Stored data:
********************

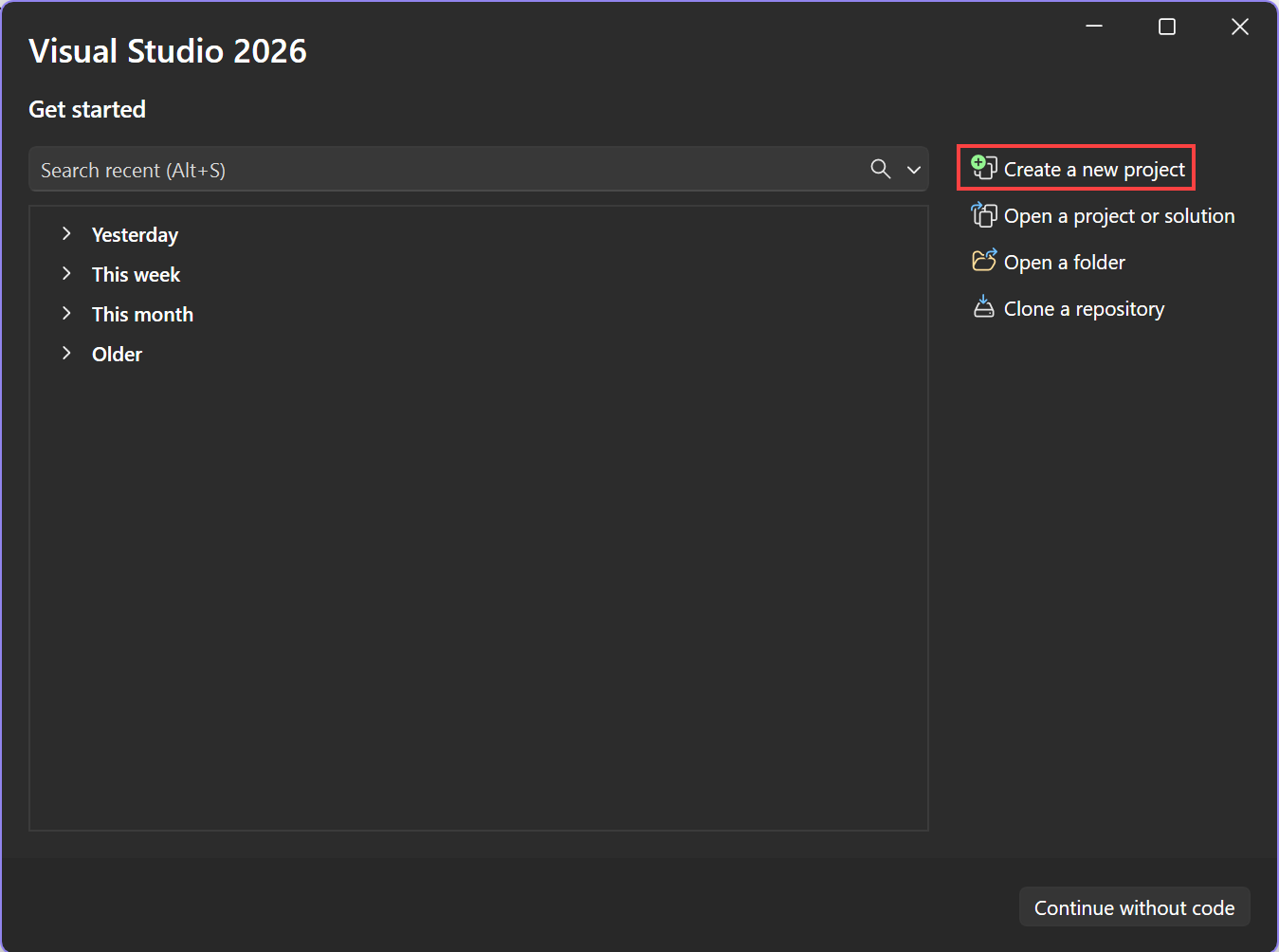Image resolution: width=1279 pixels, height=952 pixels.
Task: Click the magnifying glass search icon
Action: pos(880,169)
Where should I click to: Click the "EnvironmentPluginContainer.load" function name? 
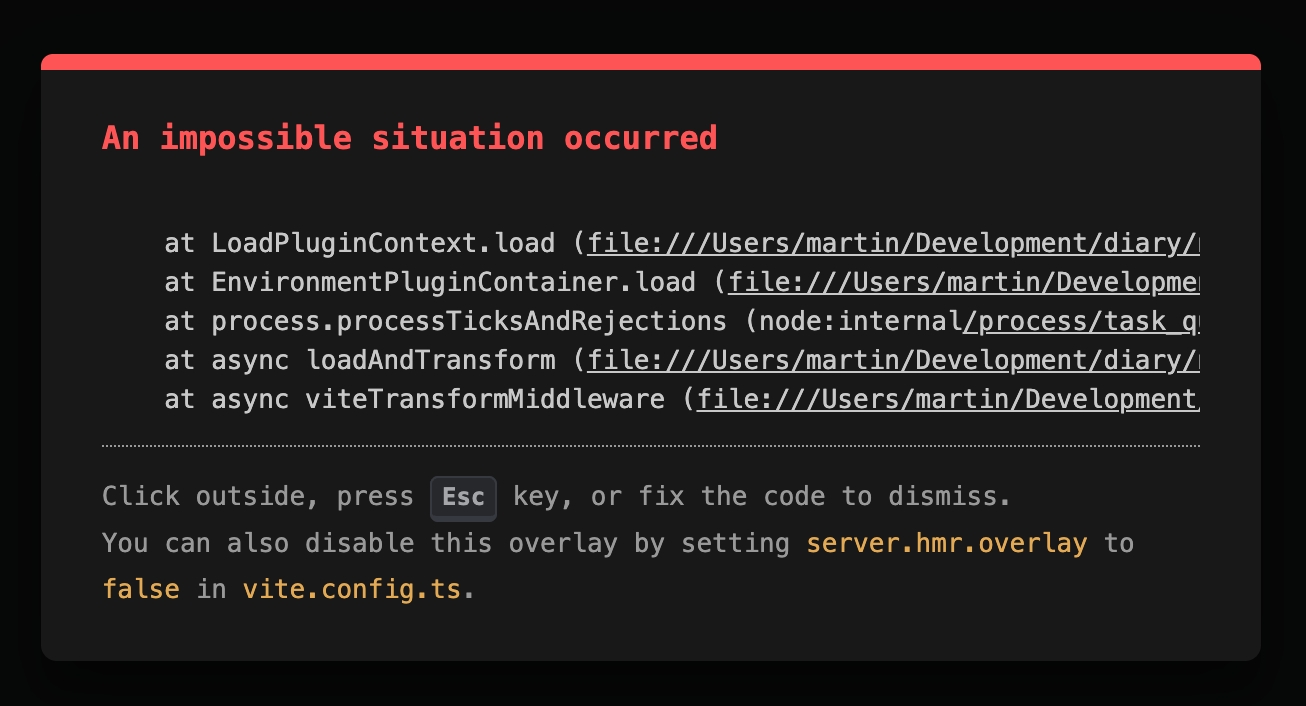[x=453, y=282]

********************

- TASK TO CARRY OUT -
Please transcribe exactly the lines from the one containing "Where should I" through the last line of the records above, both included, and leave out every picture.

- RESPONSE FOR THIS EXERCISE -
Where should I click to: Click the "EnvironmentPluginContainer.load" function name? 
[x=453, y=282]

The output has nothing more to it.